PEDRO URIS: Tarik Saleh es un cineasta sueco con ascendencia egipcia que, según las referencias, comenzó como grafitero de prestigio y que debutó en el largometraje con un producto de animación, Metropia (2009). Su filmografía no es muy extensa, pero ya se había ganado el reconocimiento internacional con El Cairo confidencial (2017) —que no he visto, algo que tengo que solucionar en breve— y ahora lo reafirma con la película que comentamos —tiene entre ambas algunos trabajos para televisión y un largometraje, The contractor (2022), una producción norteamericana que tampoco conozco—, un film que estuvo presente en la Sección Oficial de Cannes y que ganó el premio al mejor guión en ese certamen.
La película está íntegramente ambientada en Egipto, pero no pudo rodarse allí porque el cineasta tiene prohibida su entrada en el país desde el año 2015, aunque un buen diseño de producción logra sortear con eficacia esta dificultad —los escenarios de Al-Azhar, la mítica e influyente universidad de Estudios Islámicos situada en El Cairo se replicaron en una mezquita de Estambul— y el film respira autenticidad por los cuatro costados —al menos, para lo que no hemos estado nunca en Egipto—. La historia se desarrolla sobre un escenario muy potente, la designación del nuevo Gran Imán tras el repentino fallecimiento de la persona que ocupaba ese puesto —algo así como el cónclave para elegir al Papa de los católicos, en esta ocasión referido a la rama sunní del Islam—, y elige como protagonista a un estudiante recién llegado a la institución que funciona como espejo en el que se reflejan las tensiones religiosas, políticas y sociales que se derivan de este decisivo movimiento en el tablero religioso, social y político de Egipto.

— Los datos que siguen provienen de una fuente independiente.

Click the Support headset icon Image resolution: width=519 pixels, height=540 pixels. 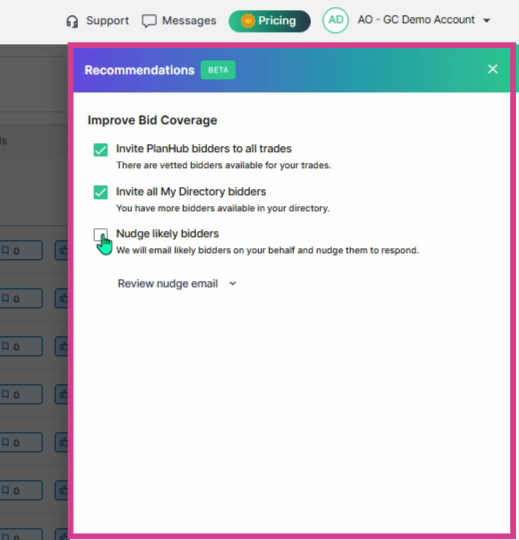click(x=72, y=21)
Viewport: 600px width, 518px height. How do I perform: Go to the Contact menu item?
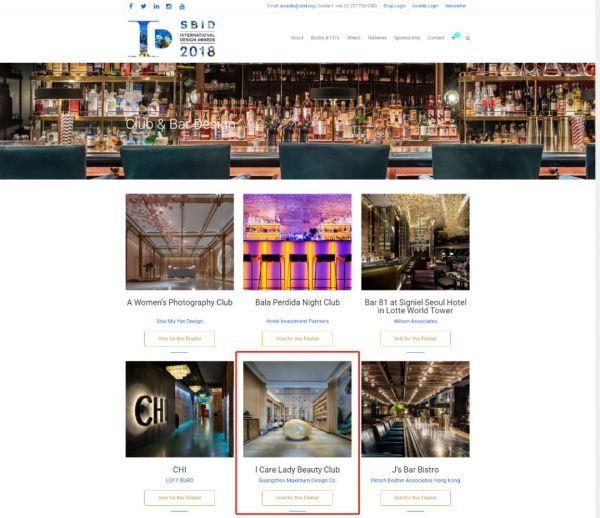(436, 38)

La película satisface con notable todas las expectativas que ha creado —aunque no llega al sobresaliente— y, además de mantenernos atentos con los lances de la historia y los peligros a los que se enfrenta su joven protagonista, nos ofrece un acertado y complejo retablo sobre la realidad elegida. Un descarnado retrato de la miseria fundamentalista que anima estas instituciones tan influyentes y un poliédrico croquis de sus relaciones con un estado de rasgos tan marcadamente autocráticos como el egipcio. En ambos casos tratando de esquivar el maniqueísmo —algo nada fácil cuando se escarba en realidades políticas y religiosas tan miserables como las presentes— y dotando de dolorosa humanidad a toda esa galería de personajes sin conciencia (o casi, en algún caso) al servicio del estado o de la religión, unos extremos que, finalmente, se tocan y se confunden.
Sin embargo, la película no termina de alcanzar el sobresaliente que le vaticinaban todos estos mimbres y no me resulta fácil identificar la causa (hay escenas que no terminan de funcionar por alguna razón precisa —esas entrevistas entre el joven y el policía que lo ha reclutado en que se sientan en mesas distintas para disimular y casi llaman más la atención comunicándose de una a otra—, pero en general no sabría precisar los motivos). Es como si la puesta en escena no hubiera sabido aprovechar al máximo todas las posibilidades dramáticas que le concedían cada una de las escenas en el guion, como si le faltara una pizca de riesgo para subir el listón de la emoción, como si todo estuviera demasiado contenido dentro de una corrección que termina ejerciendo de corsé demasiado prieto… Son impresiones y no razones detalladas, no soy capaz de precisar más, pero lo cierto es que la película me ha dejado la sensación de que habría podido volar un poco más alto.